There is in fact something mighty about the lowly bean, affirms new research.* Scientists affiliated with the World Health Organization and International Union of Nutritional Sciences identified five groups of long-lived elderly people (aged 70 and older) – Japanese in Japan, Swedes in Sweden, Anglo-Celtic people in Australia, and Greeks in both Greece and Australia – and observed them for the next seven years, tracking their health status and food choices among nine different categories: vegetables, legumes, fruits and nuts, cereals, dairy products, meat, fish, and monounsaturated fats. A total of 785 elderly people were followed.
The researchers found that legumes were the most important dietary predictor of survival among the elderly, “regardless of their ethnicity,” they wrote. For every 20 grams increase in daily legume intake (20 grams is about three-quarters of an ounce), “there is a 7 to 8% reduction in mortality hazard ratio.”

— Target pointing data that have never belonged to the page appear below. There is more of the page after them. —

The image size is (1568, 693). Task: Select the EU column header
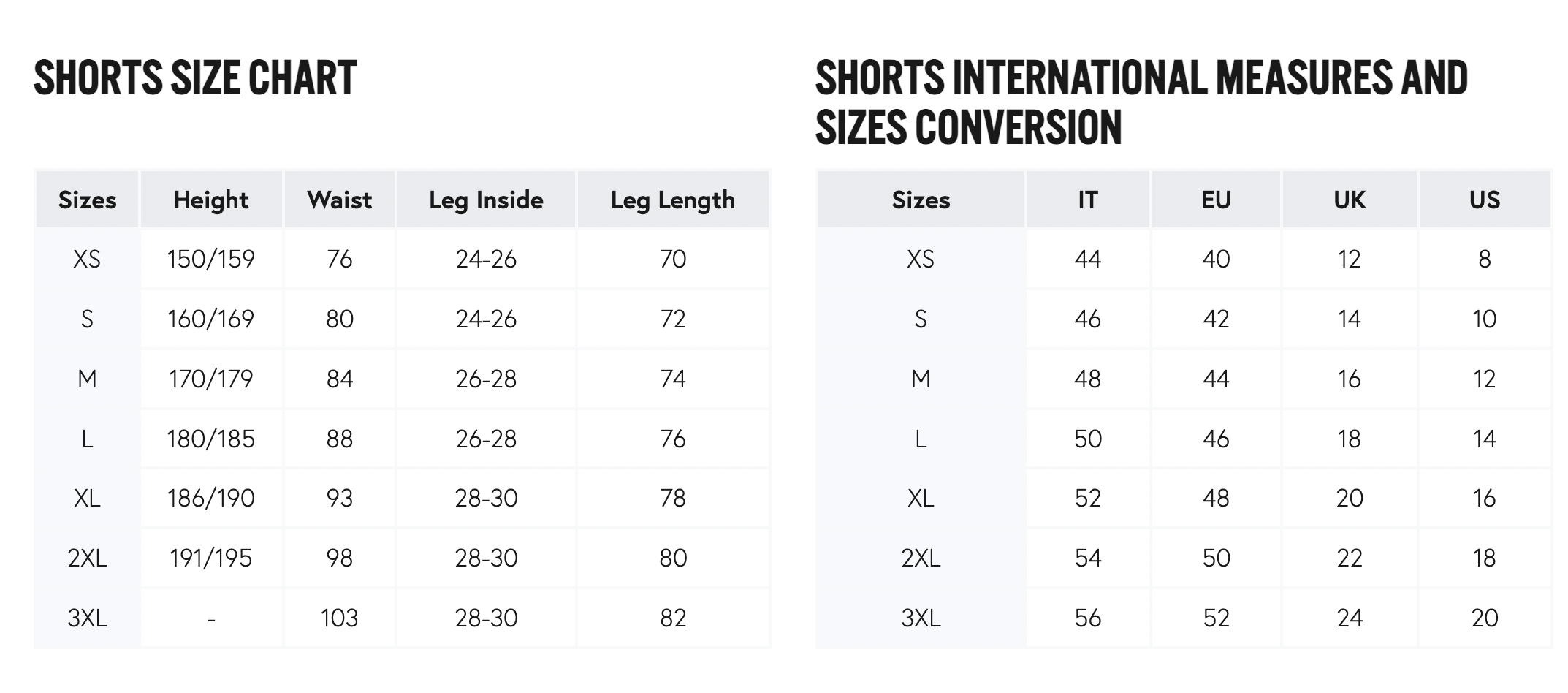[x=1217, y=200]
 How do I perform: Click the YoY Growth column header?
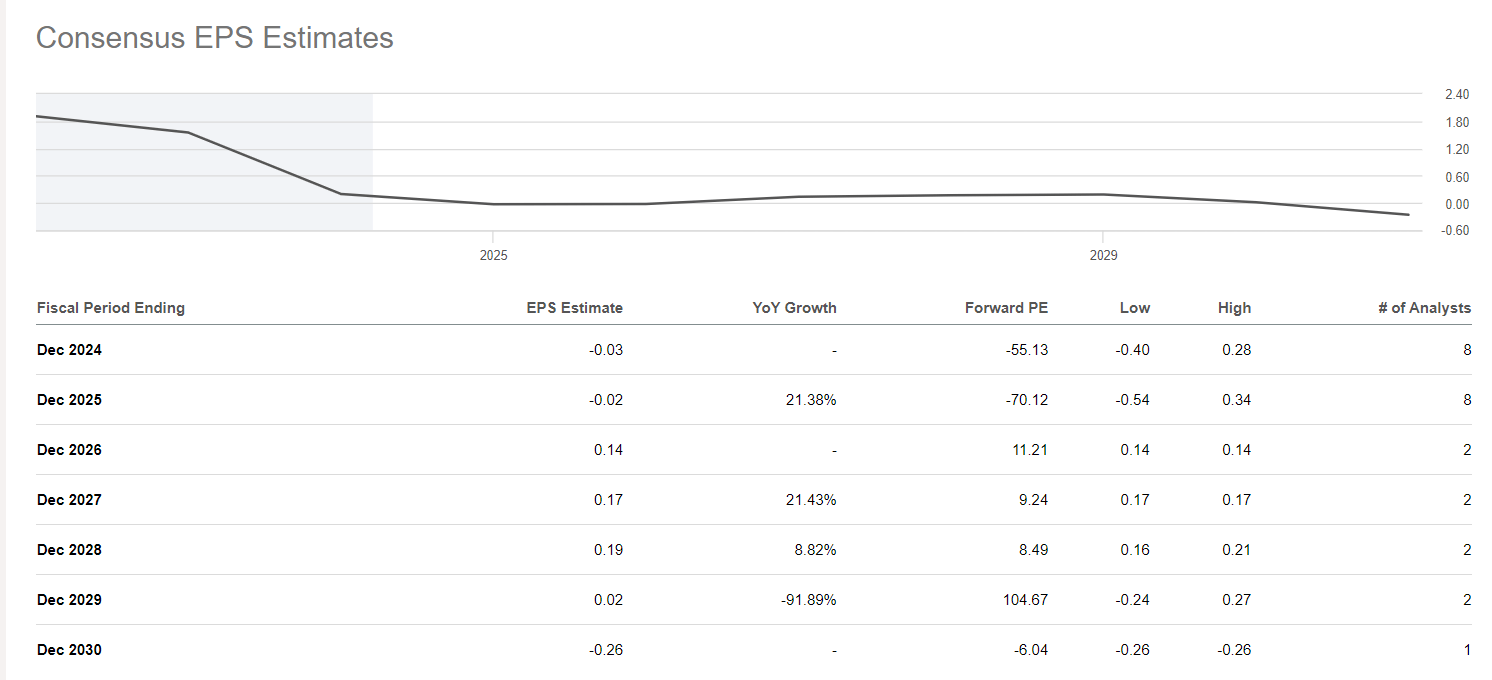[x=794, y=308]
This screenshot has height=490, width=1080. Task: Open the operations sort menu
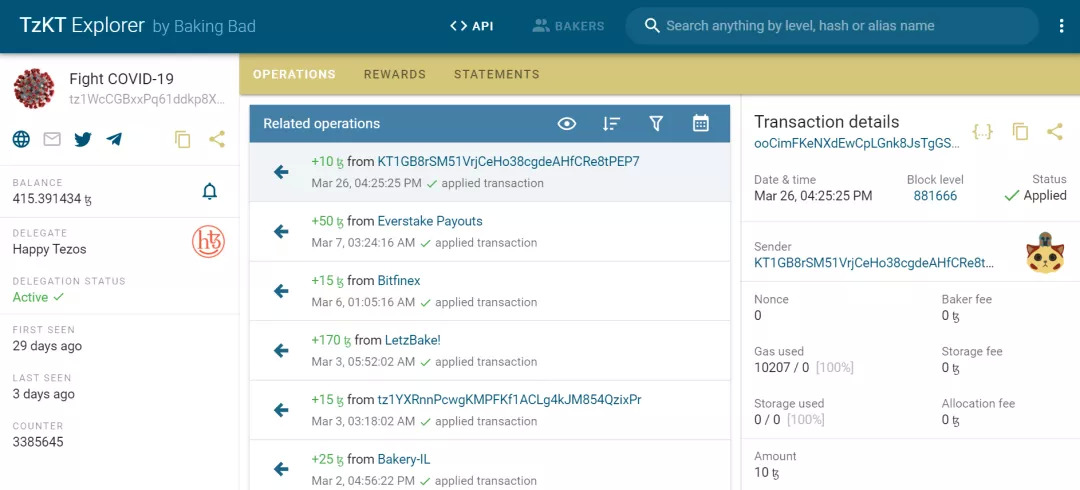click(x=612, y=124)
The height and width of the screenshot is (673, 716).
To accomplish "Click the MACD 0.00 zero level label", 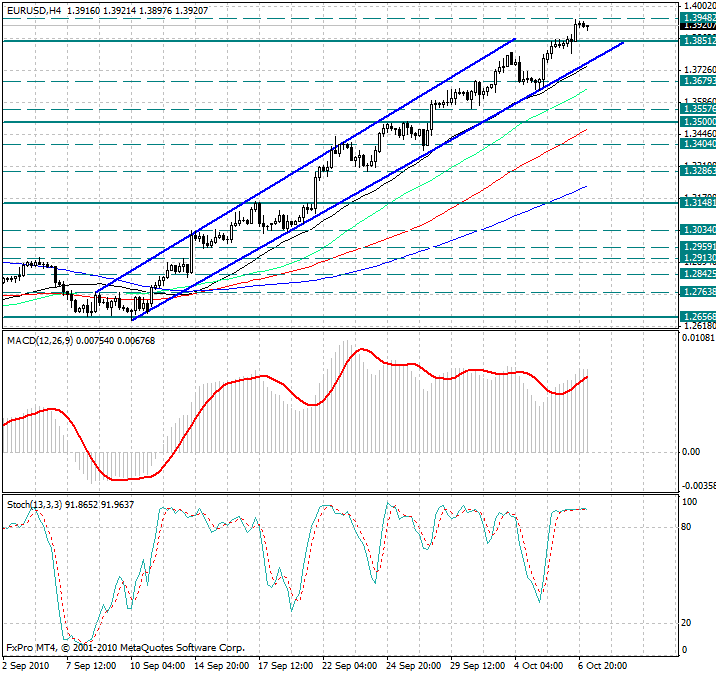I will pos(690,452).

“You’d be hard-pressed to find a more perfect food than beans,” affirms Jeff Novick, MS, RD, LV/N, Director of Nutrition at the Pritikin Longevity Center® & Spa in Aventura, Florida. “Beans are an excellent source of protein, vitamins, minerals, and complex carbohydrates. They’re very low in fat and virtually sodium-free. Plus, they’re filling.”
And fiber? Even the lowest-fiber bean puts most other foods to shame. A cup of high-fiber beans, like pinto or black beans, tallies up 16 grams of fiber. You’d have to eat about eight slices of whole wheat bread to get the same amount of fiber. And it’s primarily cholesterol-reducing soluble fiber, which makes beans an excellent heart-healthy alternative to meat.

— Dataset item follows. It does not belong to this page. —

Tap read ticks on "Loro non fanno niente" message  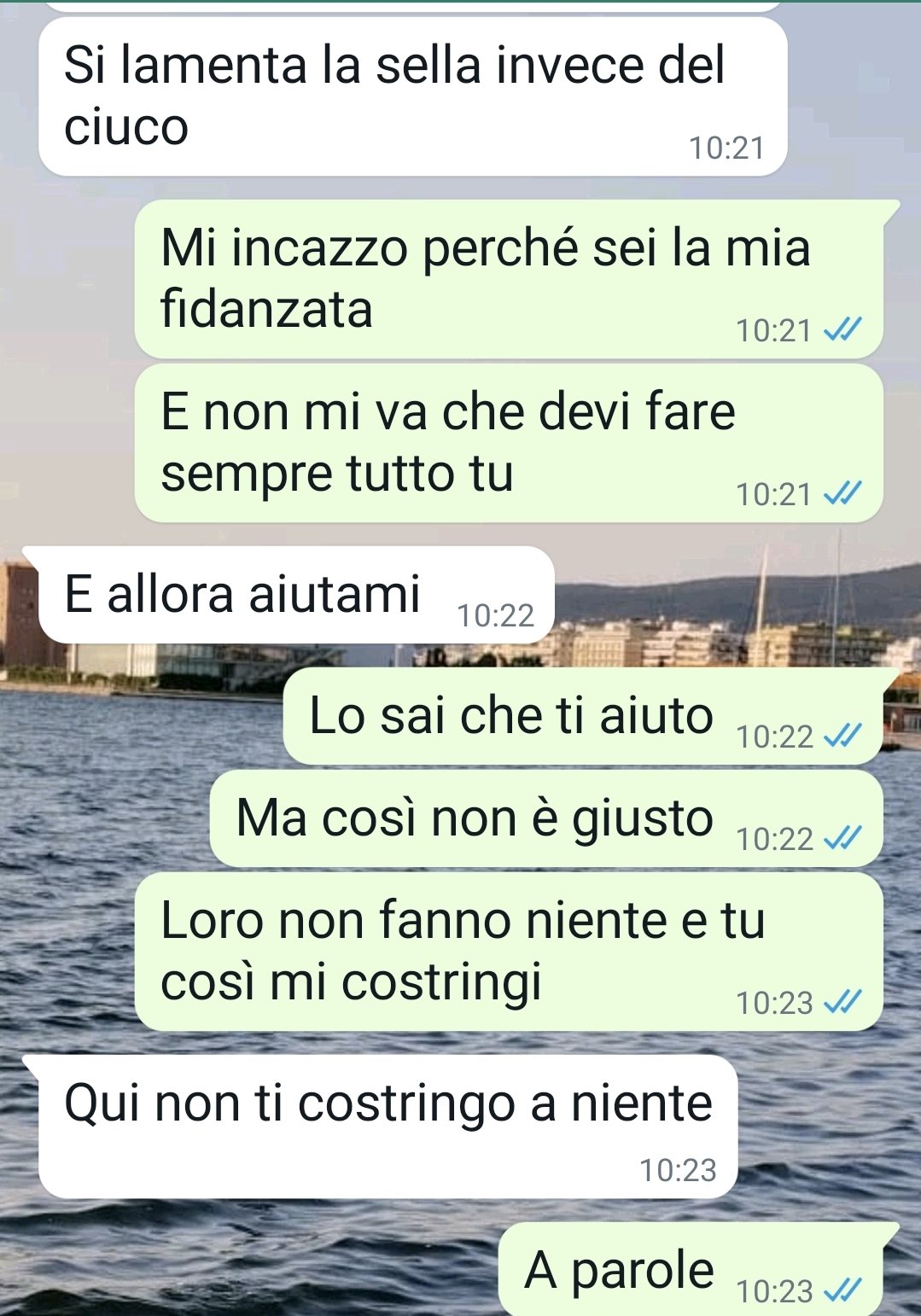(842, 1000)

You don’t have to settle for the same old pintos or garbanzos, either. Nowadays there’s a tremendous variety of beans in both markets and restaurants, like cranberry beans, black-eyed peas, pink beans, white beans, and fava beans.
So experiment. Have fun! Use them as “meaty” toppings for warm vegetable salads. Stir them into pasta sauces. Fold them into corn tortillas, snazzed up with a little salsa, shredded nonfat jalapeno cheese, and lettuce. Puree them for dips or sauces, like black bean sauce, for everything from tostadas to seafood. Combine with a jar of your favorite salsa, topped with nonfat plain yogurt, for a hearty side dish. Or just toss them into your soup pot in the last 10 minutes of cooking.
Don’t want to bother with soaking and cooking your beans? Keep cans of already-cooked beans in the pantry. Always buy “no salt added” varieties, or rinse and drain them well. Bean apetit!
* Asia Pacific Journal of Clinical Nutrition, 2004; 13 (S): S126.